Changes in sodium, calcium and potassium currents during early embryonic development of the ascidian Boltenia villosa.

1. The whole‐cell variation of the patch clamp was used to study ion channel properties in the unfertilized oocyte, and in surgically isolated blastomeres from 2‐, 4‐, and 8‐cell embryos of the ascidian, Boltenia villosa. 2. The unfertilized oocyte has three major voltage‐dependent currents: a transient, inward Na+ current; a transient, inward Ca2+ current; and an inwardly rectifying K+ current. 3. The total surface area of the embryo, either measured by capacitance or calculated from cell diameters, increased about 2.5‐fold between fertilization and the 8‐cell stage. 4. The Na+ current almost completely disappeared from the embryo by the time of first cleavage and was undetectable in any of the blastomeres at the 8‐cell stage. This loss was too large to be explained by the dilution of channels in the oocyte due to newly added membrane. 5. Both the Ca2+ current and the inwardly rectifying K+ current were maintained at constant or slightly increased density through the first three cleavage cycles.
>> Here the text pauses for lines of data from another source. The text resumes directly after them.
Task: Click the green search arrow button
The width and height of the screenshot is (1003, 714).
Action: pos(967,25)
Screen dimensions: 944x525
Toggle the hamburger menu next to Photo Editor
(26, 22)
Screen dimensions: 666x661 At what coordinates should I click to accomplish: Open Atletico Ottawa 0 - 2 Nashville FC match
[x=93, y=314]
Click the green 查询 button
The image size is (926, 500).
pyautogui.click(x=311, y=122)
This suggests that these channels are added along with new membrane during these stages. 6. No differences in mean current densities of blastomeres of different developmental fates were detected through the 8‐cell stage. 7. Continuous recordings in single egg cells between fertilization and first cleavage, using two‐microelectrode voltage clamp, revealed the increase in capacitance, Ca2+ current amplitude, and K+ current amplitude, and the loss of Na+ current predicted from the blastomere studies.